Extracted information section start

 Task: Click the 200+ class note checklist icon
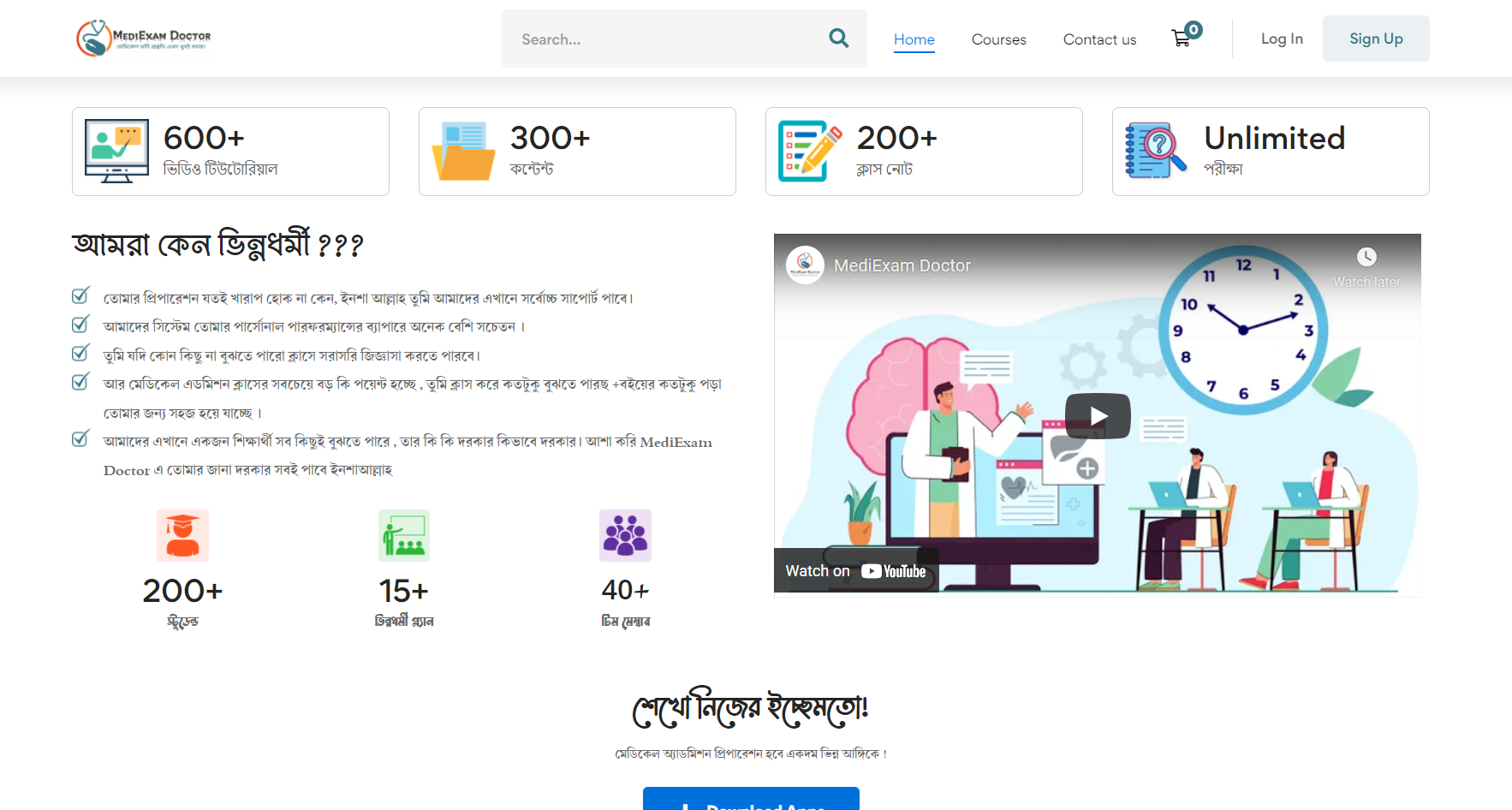pos(807,152)
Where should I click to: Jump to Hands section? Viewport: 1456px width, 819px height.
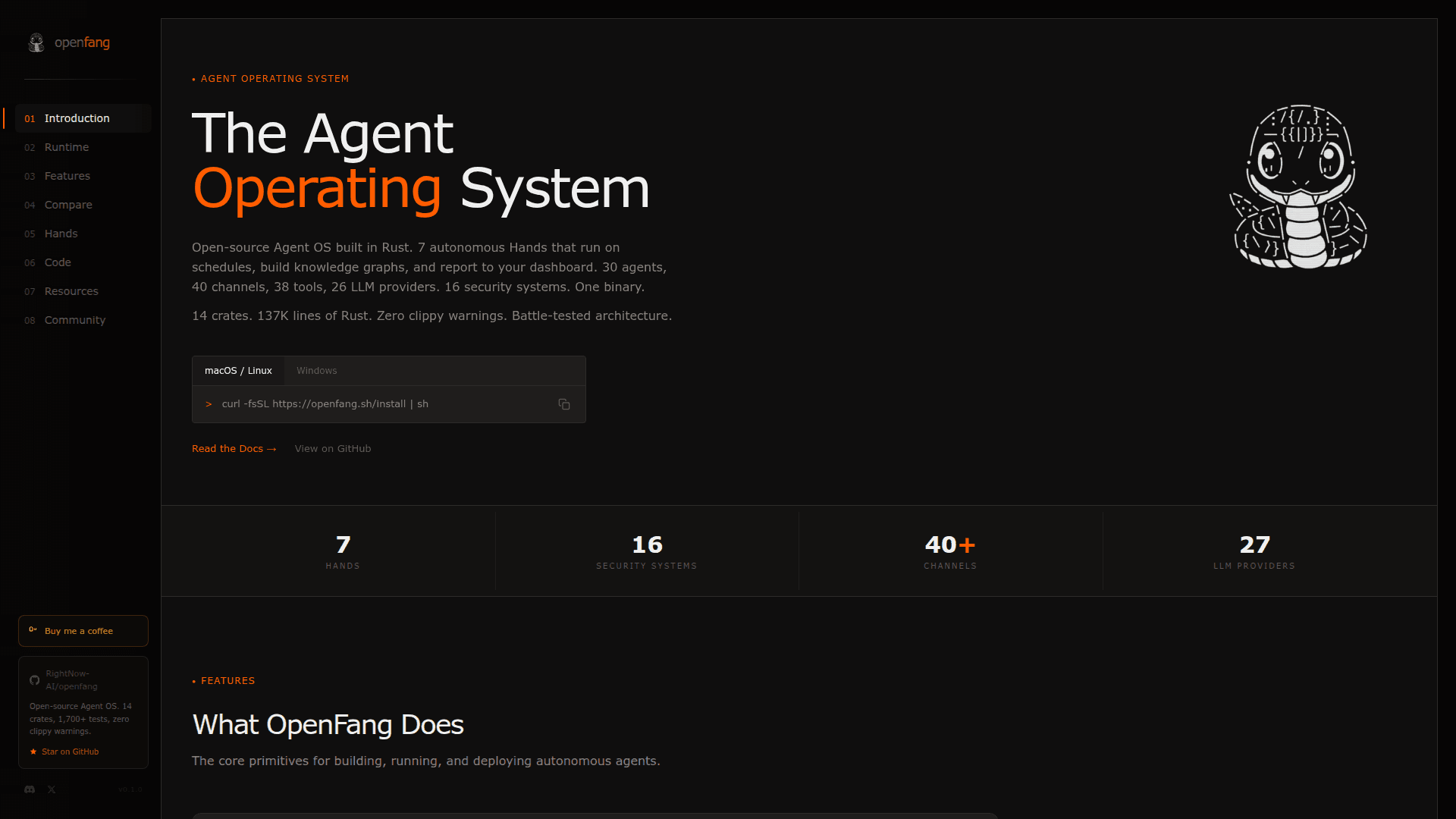click(61, 234)
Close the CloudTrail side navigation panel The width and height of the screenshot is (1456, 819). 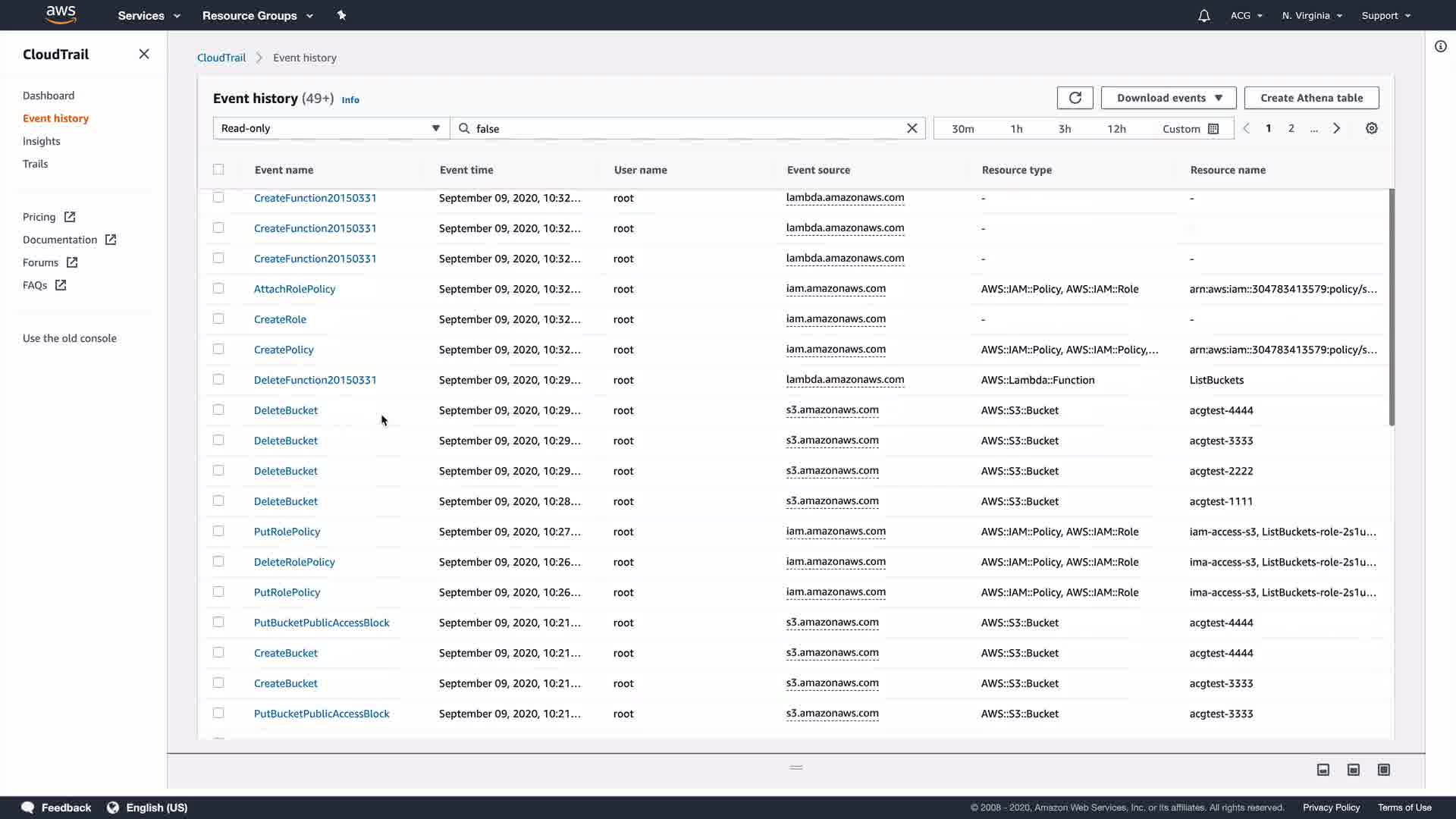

Extracted information section end

Restate each entry verbatim and skip every image.

- **Written solution**:
 Task: Click the 200+ class note checklist icon
pos(807,152)
Where should I click to: Jump to Hands section? Viewport: 1456px width, 819px height.
click(61, 234)
Close the CloudTrail side navigation panel The width and height of the screenshot is (1456, 819). 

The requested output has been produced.